"Não, não há problema algum!" Dr. Viveiros levantou-se, visivelmente emocionado. "Está simplesmente incrível! Mal posso acreditar que isso foi escrito por uma de minhas alunas! Aurora, eu preciso recomendar sua tese ao Dr. Saulo! Ele com certeza ficará interessado na sua estrutura!"
Saulo Alves — uma autoridade lendária no campo da IA.
Ao ouvir esse nome, o olhar de Aurora escureceu, e ela permaneceu em silêncio.
Foi então que uma voz feminina, clara e levemente divertida, rompeu aquele clima de euforia.
"A tese da Aurora é realmente brilhante. Já que este framework foi construído por você mesma, imagino que conheça cada linha de dado em seu interior."
"Gostaria de saber: durante a terceira etapa da simulação de ataques adversariais em seu modelo, por que houve uma queda abrupta e anormal no limiar de injeção do chamado ‘ruído fantasma’? Esse ponto de inflexão nos dados não corresponde a nenhuma teoria existente."
"Ou será que," Íris semicerrava os olhos, "esses dados centrais, na verdade, não foram gerados por você?"
Assim que Íris terminou de falar, todos ficaram surpresos.
A expressão de entusiasmo no rosto do Dr. Viveiros deu lugar a perplexidade e preocupação.
Os outros professores também trocaram olhares incertos.
Aquela pergunta era fatal.
Já não se tratava de uma discussão acadêmica, mas de uma dúvida sobre a autenticidade do trabalho de Aurora!
Aurora ficou em silêncio por um instante, antes de responder lentamente:
"Aquele ponto de inflexão não é, na verdade, um pico anômalo. Foi um falso alarme que eu mesma configurei para lidar com o ‘ataque sombra’."
"Quando o sistema detecta a injeção de amostras adversariais acima do limiar habitual, ele imediatamente reduz o valor do ruído injetado para um nível pseudo-seguro extremamente baixo, induzindo o atacante ao erro e expondo seu caminho e fonte de dados. Você pode entender como um honeypot invertido."
Ela explicou tudo de maneira fluida, sem hesitação alguma.
Os professores ficaram momentaneamente atônitos, mas logo seus olhos brilharam com ainda mais intensidade do que antes.
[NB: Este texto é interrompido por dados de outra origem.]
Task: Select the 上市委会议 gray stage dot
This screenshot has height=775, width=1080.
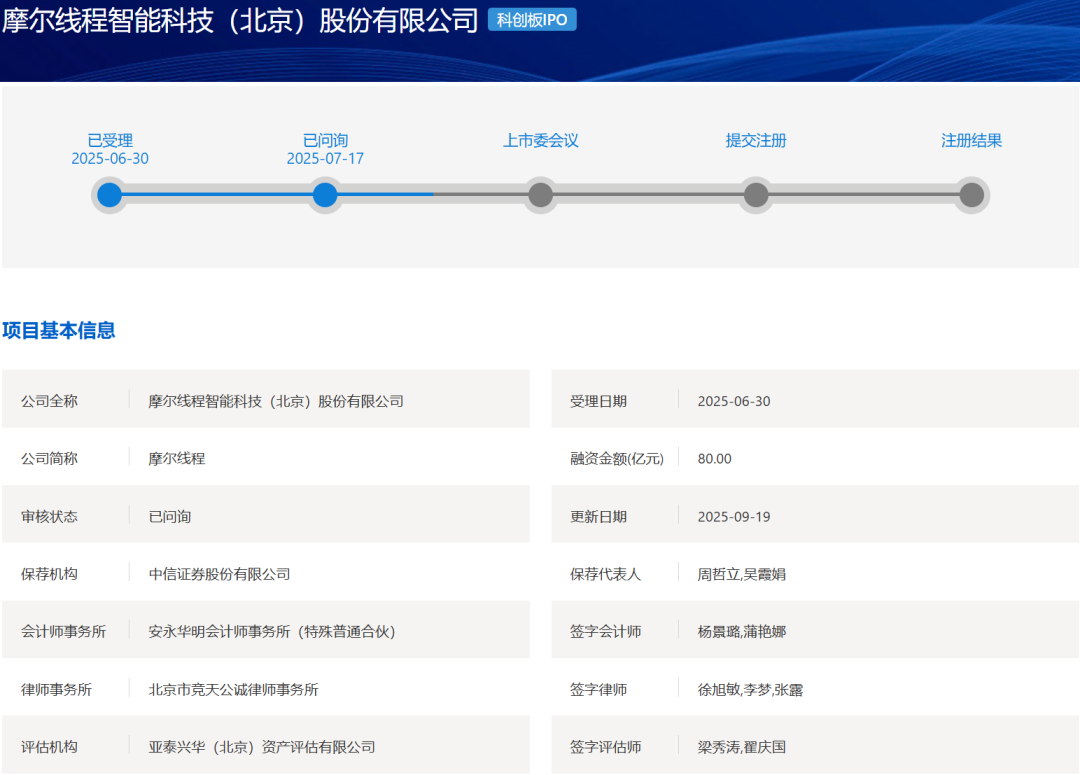Action: 541,195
Íris a observava fixamente; um lampejo de surpresa cruzou seu olhar, mas logo sorriu e ainda foi a primeira a aplaudir.
"Uma ideia realmente brilhante. Aurora, você é excepcional."
"Mas me intriga: com seu nível profissional, você poderia facilmente estudar em uma universidade ainda melhor. Por que escolheu esta aqui?"
Ela fez uma pausa e acrescentou: "Não estou dizendo que esta escola seja ruim, caso contrário eu não teria aceitado o convite para ser jurada."
"O que quero dizer é que, com seu talento, até mesmo se formaria tranquilamente no MIT."
"A Aurora, na época, escolheu nossa universidade porque o namorado dela estudava na Faculdade de Direito e Ciência Política aqui do lado."
Aurora suspirou silenciosamente.
Sim, por causa do Nelson.
Na época da inscrição, ela era uma das melhores alunas do vestibular, com a nota bloqueada, nem sequer olhou seu resultado — só pensava em onde Nelson iria estudar.
Infelizmente, a faculdade de Direito e Ciência Política não oferecia o curso que ela desejava.
Então, ela escolheu uma universidade comum próxima dali, que tinha o curso que queria.
Tudo por esse motivo tolo.
Não importava o quão bem-sucedida fosse no grupo empresarial, sempre havia alguém à espreita, pronto para julgá-la.
Diziam que ela só estava ali por ser filha do presidente do conselho.
Afinal, uma graduada de uma universidade comum, com um diploma tão inferior, como poderia competir com as elites vindas do MIT?